Preservation is at the core of the NII, according to Los Angeles Times architecture critic Christopher Hawthorne, who opposes to the measure. But, he asks, what’s to be preserved?
“(T)wo historic qualities of LA are running into one another,” Hawthorne wrote in a series of tweets about the NII. “And we can't preserve both. The first is a city whose chief industry was growth, that was always in flux, that prized newness and change. The second is a horizontal city, a city that passed municipal height limits before WWI and doubled down on privatization after WWII. Remarkable thing about LA is that it was for a long time roomy enough to accommodate both sets of ideals, even tho they're clearly at odds. But now something has to give. And we need to have a more substantive conversation about what precisely we are trying or want to preserve.”
Whatever future is ultimately legislated for Los Angeles, it won’t be ideals that are preserved. It will be a history of opposition, first as Anglo opposition to the disquieting mestizo city of Mexicanidad, later as urban reformers’ opposition to the diverse, crowded, and vertical cities of the industrial East and Midwest, and then as homeowner opposition to anything that would change the charmed pattern of their suburban manners. Today, it’s opposition to the city’s frustrating, lovely, and always inadequate self (as opposed to the perfected Los Angeles of tomorrow, where none of us actually live). What eludes planners and politicians and neighborhood activists is a consensus about place making that will be as generous to the aspirations of ordinary Angeleños as the one that built out Los Angeles.
Longing for tomorrow’s city should be tempered by our encounters with the city of today.
Longing for tomorrow’s city should be tempered by our encounters with the city of today. Los Angeles is what it always will be: relatively dense and multi-polar, mostly urban but suburban-appearing, characterized by single family homes on small lots in neighborhoods with strong – but always provisional – dependence on more “urban-appearing” nodes along axes of transportation or around cultural institutions (like universities) or in zones of lifestyle or ethnic affiliation.

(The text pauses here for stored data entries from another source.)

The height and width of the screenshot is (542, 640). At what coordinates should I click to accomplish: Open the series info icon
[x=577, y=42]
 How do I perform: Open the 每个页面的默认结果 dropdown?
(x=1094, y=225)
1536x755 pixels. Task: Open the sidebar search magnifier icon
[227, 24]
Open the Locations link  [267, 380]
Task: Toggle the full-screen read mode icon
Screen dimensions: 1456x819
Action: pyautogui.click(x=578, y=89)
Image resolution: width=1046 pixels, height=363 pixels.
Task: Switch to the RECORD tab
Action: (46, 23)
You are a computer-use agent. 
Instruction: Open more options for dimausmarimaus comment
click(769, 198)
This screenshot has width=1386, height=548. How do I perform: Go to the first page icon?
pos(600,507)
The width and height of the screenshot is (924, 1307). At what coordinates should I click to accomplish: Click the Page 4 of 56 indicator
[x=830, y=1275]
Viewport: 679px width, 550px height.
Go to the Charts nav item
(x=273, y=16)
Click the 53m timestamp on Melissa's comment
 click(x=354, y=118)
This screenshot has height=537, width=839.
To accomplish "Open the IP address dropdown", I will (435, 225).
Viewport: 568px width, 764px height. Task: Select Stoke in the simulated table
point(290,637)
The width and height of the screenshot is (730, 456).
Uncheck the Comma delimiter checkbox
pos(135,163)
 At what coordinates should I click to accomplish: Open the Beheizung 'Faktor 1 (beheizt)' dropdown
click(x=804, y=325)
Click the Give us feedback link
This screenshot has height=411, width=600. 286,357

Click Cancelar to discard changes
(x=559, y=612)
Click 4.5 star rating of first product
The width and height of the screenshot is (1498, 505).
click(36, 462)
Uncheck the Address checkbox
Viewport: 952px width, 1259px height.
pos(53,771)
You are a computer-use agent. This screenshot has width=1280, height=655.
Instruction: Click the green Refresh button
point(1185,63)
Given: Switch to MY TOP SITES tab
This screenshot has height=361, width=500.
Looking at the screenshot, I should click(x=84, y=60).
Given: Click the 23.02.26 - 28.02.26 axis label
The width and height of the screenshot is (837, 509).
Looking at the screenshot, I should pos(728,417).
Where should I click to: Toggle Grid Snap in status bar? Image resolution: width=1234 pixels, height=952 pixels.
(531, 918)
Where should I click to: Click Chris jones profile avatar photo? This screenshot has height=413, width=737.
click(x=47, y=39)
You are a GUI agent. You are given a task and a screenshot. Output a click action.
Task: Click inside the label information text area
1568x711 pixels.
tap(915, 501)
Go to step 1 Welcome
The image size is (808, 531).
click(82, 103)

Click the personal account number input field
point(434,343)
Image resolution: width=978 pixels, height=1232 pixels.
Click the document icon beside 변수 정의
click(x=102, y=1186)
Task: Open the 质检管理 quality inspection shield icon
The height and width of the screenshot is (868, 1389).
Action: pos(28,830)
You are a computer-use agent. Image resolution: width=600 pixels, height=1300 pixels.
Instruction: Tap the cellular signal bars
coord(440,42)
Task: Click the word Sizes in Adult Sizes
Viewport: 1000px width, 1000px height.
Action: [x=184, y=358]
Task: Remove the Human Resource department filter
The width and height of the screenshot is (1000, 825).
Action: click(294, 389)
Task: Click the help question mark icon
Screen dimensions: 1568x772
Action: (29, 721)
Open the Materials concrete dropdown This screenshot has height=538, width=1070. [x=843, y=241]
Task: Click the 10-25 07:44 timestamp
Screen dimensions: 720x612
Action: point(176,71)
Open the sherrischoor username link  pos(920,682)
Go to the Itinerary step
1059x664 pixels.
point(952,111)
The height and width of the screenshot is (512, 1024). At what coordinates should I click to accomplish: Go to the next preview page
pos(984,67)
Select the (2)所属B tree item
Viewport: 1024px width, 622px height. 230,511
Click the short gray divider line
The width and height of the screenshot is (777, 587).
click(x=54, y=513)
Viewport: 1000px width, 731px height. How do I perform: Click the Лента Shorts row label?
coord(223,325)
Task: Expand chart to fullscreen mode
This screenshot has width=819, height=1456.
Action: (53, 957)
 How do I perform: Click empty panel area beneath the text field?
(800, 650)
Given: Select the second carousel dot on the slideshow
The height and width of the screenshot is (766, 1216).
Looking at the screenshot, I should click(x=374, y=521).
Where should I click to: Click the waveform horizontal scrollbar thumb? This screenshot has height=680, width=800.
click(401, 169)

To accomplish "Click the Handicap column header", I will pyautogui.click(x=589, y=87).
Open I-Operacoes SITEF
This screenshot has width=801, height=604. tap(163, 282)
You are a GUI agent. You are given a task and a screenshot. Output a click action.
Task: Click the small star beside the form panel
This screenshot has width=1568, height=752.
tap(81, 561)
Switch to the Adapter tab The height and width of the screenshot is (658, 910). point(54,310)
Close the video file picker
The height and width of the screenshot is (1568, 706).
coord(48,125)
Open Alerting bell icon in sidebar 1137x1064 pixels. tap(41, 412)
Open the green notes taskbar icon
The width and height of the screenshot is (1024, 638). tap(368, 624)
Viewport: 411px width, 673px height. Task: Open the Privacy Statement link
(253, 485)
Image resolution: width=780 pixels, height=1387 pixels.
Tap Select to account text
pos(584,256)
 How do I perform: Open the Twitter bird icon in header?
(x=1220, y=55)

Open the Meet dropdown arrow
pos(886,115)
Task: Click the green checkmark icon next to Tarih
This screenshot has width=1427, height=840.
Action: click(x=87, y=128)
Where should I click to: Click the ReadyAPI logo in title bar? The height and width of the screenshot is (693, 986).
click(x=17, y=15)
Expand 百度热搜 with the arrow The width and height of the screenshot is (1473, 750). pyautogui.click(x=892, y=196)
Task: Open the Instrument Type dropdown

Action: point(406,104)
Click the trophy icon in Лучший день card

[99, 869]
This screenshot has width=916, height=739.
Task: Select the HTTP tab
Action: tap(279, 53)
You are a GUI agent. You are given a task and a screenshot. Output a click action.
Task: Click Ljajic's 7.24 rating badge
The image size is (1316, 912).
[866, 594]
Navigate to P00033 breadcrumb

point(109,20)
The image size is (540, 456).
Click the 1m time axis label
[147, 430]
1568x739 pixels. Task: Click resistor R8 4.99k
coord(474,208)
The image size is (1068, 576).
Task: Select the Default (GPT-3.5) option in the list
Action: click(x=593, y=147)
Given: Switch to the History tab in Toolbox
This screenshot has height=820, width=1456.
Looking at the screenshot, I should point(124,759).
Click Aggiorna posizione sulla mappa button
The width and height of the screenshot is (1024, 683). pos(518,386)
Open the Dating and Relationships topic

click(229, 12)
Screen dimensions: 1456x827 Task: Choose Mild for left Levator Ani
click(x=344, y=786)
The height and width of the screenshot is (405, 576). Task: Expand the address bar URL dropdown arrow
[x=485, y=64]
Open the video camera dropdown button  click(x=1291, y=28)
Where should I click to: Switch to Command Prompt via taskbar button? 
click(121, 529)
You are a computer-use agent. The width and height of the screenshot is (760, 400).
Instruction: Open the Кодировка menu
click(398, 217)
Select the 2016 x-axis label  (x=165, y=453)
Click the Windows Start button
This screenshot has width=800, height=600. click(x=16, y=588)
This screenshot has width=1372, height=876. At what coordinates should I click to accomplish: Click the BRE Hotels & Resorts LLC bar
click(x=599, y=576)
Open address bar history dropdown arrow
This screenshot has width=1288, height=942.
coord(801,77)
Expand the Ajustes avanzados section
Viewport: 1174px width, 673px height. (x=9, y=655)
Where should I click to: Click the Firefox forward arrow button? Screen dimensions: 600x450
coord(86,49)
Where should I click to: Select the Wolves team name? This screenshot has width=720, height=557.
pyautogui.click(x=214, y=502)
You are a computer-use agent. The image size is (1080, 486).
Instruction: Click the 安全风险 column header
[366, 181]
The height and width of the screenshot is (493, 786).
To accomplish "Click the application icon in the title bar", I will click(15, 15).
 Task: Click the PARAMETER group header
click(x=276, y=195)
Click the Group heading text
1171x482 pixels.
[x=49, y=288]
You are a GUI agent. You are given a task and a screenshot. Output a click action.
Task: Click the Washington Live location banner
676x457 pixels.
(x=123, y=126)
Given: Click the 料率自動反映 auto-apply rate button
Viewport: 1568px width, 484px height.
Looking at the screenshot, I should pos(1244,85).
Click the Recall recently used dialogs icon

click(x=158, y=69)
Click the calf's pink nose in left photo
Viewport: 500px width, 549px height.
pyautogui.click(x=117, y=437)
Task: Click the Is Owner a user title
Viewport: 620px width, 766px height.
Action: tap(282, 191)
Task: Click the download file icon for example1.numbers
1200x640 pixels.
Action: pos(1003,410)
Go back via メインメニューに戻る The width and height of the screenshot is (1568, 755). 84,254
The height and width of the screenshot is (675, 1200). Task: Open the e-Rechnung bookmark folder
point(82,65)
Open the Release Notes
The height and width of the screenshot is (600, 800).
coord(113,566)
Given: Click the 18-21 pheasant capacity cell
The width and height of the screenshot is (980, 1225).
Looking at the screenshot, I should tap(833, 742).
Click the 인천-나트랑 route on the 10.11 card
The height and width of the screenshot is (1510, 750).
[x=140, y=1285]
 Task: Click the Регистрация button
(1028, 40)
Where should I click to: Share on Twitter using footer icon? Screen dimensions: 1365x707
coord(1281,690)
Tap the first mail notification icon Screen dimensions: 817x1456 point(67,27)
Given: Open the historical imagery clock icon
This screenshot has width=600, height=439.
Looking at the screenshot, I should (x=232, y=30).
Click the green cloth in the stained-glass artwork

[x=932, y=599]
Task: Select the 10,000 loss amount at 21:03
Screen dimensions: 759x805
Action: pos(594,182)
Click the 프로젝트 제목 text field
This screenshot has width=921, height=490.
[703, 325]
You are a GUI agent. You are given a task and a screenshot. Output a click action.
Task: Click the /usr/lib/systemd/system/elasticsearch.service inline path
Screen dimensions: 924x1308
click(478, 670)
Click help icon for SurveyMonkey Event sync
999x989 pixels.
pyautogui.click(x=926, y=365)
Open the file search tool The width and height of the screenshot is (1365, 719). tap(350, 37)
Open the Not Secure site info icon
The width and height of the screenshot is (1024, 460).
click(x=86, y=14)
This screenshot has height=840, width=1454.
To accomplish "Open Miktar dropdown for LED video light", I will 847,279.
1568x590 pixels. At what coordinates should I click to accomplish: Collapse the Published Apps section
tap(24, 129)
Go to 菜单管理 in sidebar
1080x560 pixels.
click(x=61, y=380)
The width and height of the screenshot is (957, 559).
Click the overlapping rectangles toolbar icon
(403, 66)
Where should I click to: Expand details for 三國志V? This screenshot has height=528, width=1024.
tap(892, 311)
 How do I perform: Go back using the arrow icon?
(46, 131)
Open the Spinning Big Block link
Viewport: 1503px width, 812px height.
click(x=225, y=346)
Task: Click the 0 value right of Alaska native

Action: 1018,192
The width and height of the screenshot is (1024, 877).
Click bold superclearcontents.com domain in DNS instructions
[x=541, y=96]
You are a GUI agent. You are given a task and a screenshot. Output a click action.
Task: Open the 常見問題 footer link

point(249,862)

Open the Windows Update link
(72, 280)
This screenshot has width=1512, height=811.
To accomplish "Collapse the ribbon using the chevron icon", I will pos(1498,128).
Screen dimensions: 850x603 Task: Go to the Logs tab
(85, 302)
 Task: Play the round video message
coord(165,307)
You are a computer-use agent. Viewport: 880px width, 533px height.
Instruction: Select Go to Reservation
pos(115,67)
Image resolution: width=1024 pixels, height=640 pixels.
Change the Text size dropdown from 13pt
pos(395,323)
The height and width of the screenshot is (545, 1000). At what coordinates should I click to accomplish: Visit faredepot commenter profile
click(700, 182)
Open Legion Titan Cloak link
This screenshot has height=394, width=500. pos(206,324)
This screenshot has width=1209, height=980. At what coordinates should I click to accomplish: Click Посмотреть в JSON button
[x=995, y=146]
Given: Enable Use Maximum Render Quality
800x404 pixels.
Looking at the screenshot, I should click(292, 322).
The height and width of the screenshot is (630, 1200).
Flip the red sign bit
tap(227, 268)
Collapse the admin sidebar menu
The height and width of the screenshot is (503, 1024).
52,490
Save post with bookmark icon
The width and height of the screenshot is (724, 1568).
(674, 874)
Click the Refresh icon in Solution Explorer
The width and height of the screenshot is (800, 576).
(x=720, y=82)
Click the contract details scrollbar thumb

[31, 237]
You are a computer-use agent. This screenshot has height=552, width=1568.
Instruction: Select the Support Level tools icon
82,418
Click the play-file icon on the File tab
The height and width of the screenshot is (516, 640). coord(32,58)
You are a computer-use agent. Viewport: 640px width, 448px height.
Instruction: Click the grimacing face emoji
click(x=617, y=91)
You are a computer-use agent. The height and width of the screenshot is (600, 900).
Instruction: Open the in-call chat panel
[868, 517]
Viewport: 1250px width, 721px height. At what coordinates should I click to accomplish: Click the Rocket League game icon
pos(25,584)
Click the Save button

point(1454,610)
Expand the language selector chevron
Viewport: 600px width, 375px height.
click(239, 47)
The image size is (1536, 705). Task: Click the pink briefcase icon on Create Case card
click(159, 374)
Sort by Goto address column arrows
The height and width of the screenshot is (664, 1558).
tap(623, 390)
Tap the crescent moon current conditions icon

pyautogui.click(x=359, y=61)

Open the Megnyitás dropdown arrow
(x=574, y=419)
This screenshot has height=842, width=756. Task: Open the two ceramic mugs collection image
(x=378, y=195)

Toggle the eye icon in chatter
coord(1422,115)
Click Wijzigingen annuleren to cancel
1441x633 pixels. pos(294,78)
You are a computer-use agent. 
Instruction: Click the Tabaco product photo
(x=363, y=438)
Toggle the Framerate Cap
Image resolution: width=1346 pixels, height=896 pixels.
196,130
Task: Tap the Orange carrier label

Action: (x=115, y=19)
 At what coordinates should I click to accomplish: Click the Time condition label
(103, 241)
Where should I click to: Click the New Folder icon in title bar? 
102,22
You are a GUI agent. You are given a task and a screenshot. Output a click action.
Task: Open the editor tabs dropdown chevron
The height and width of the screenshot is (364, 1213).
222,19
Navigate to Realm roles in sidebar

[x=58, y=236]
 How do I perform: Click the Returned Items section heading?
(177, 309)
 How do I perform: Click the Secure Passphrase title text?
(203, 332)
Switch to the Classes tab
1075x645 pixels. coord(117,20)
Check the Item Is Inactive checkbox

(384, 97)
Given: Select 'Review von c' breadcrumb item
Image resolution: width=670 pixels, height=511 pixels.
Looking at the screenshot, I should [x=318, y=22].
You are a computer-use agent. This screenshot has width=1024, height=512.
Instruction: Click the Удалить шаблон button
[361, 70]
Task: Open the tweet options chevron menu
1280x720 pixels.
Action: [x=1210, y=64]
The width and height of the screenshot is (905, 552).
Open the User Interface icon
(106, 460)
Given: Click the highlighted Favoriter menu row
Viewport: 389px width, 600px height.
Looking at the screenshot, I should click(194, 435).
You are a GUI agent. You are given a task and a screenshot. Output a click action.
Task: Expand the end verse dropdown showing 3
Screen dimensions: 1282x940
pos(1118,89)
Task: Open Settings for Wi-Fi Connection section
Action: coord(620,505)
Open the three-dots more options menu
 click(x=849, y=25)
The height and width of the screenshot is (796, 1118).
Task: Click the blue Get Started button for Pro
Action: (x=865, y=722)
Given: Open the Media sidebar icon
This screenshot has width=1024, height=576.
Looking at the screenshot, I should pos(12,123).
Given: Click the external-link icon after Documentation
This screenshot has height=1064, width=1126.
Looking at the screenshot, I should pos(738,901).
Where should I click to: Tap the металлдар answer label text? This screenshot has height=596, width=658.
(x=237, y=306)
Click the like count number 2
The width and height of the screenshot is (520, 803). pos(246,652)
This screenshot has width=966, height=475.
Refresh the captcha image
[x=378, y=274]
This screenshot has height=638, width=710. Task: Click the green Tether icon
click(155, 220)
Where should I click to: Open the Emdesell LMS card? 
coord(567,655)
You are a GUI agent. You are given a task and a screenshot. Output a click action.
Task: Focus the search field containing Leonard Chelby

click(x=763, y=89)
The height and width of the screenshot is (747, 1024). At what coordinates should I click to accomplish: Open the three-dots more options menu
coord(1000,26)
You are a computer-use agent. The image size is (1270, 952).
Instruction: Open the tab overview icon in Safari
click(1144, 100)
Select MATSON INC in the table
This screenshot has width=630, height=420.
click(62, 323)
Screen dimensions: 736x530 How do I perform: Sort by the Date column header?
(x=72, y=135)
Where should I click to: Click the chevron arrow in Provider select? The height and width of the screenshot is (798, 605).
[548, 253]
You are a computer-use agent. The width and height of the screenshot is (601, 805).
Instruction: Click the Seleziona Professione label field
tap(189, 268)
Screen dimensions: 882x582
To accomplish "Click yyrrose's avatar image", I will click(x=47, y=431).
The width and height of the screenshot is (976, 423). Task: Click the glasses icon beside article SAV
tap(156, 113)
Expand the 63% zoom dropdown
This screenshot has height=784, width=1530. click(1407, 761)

Los Angeles, one civic booster early in the 20th century claimed, had “everything in the future.” That’s the problem – everything in the future and nothing for today. Recognizing where we are now – and how we got here – requires a certain humility, equally from the homeowner, the social critic, and the impatient urban planner, if opposition to the city as an alien construct is to end and we begin to embrace the city of history as our city.